### REQUESTS
1. Print the passage of the FFmpeg hardware acceleration text between "FFmpeg provides a" and "or filtering video.", inclusive.
2. Continue the FFmpeg hardware acceleration text, starting after its last sentence.

### SELECTED TEXT
****************

FFmpeg provides a subsystem for hardware acceleration.
Hardware acceleration allows to use specific devices (usually graphical card or other specific devices) to perform multimedia processing. This allows to use dedicated hardware to perform demanding computation while freeing the CPU from such computations. Typically hardware acceleration enables specific hardware devices (usually the GPU) to perform operations related to decoding and encoding video streams, or filtering video.
When using FFmpeg the tool, HW-assisted decoding is enabled using through the -hwaccel option, which enables a specific decoder. Each decoder may have specific limitations (for example an H.264 decoder may only support baseline profile). HW-assisted encoding is enabled through the use of a specific encoder (for example h264_nvenc). Filtering HW-assisted processing is only supported in a few filters, and in that case you enable the OpenCL code through a filter option.

****************

### GIVEN DATA
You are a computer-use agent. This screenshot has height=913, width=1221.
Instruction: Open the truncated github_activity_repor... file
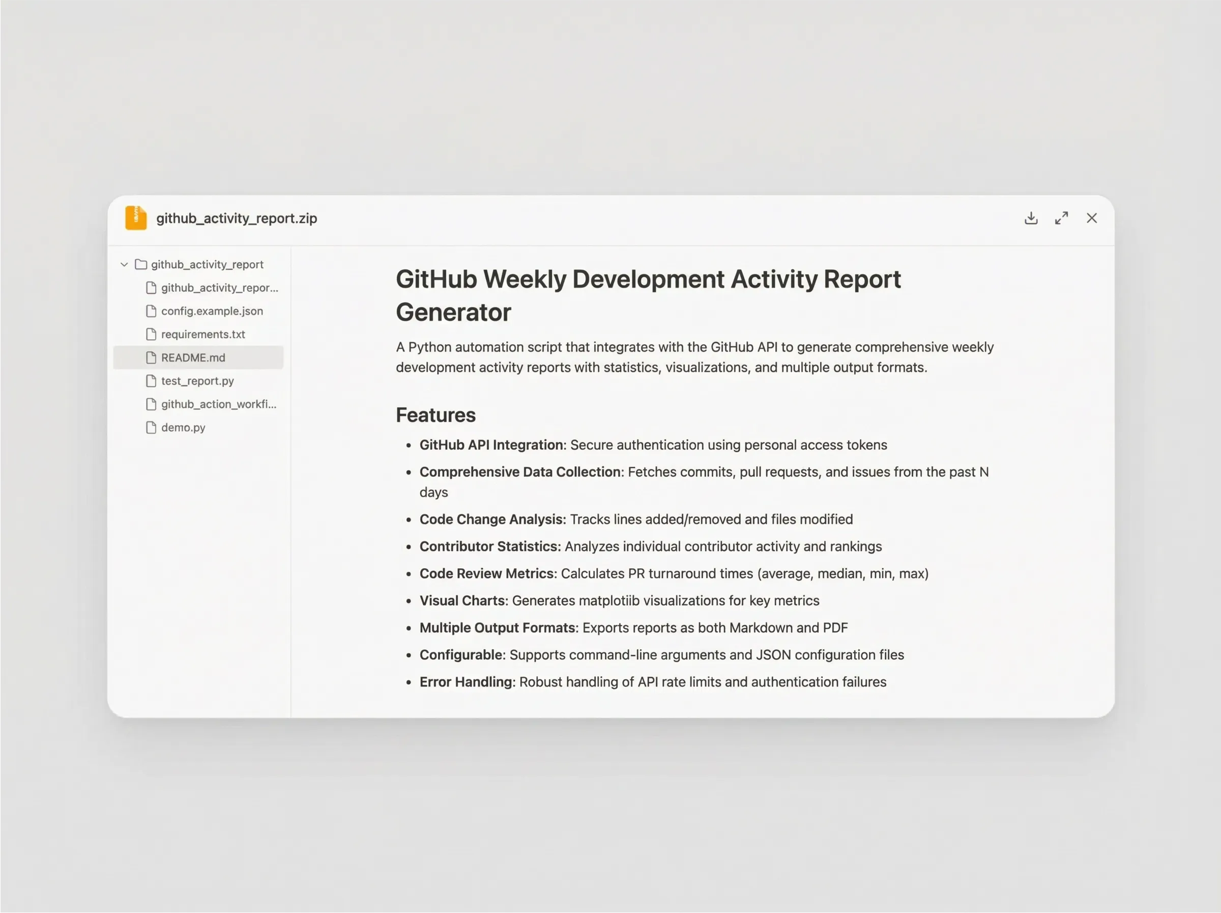[219, 288]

****************

### ANSWERS TO EACH TASK
1.
FFmpeg provides a subsystem for hardware acceleration.
Hardware acceleration allows to use specific devices (usually graphical card or other specific devices) to perform multimedia processing. This allows to use dedicated hardware to perform demanding computation while freeing the CPU from such computations. Typically hardware acceleration enables specific hardware devices (usually the GPU) to perform operations related to decoding and encoding video streams, or filtering video.

2.
There are several hardware acceleration standards API, some of which are supported to some extent by FFmpeg.
|Linux Intel||Linux NVIDIA||Windows Intel||Windows NVIDIA||OS X||Android||iOS||Raspberry Pi|
† Deprecated by upstream.
N/A This feature is not directly supported by the API, or is not currently implementable.
* Work in progress. If "Y" is indicated, infrastructure is in place but no filters have been implemented yet.
† Actually yes, but is deprecated for technical reasons and should not be used.
1 Also known as "CUDA Video Decoding API" or "CUVID" or "NvDecode?".
2 See NVENC
3 See CUDA
Video Decode and Presentation API for Unix. Developed by NVidia for UNIX/Linux systems. To enable this you typically need the libvdpau development package in your distribution, and a compatible graphic card.
Note that VDPAU cannot be used to decode frames in memory, the compressed frames are sent by libavcodec to the GPU device supported by VDPAU and then the decoded image can be accessed using the VDPAU API. This is not done automatically by FFmpeg, but must be done at the application level (check for example the ffmpeg_vdpau.c file used by ffmpeg.c). Also, note that with this API it is not possible to move the decoded frame back to RAM, for example in case you need to encode again the decoded frame (e.g. when doing transcoding on a server).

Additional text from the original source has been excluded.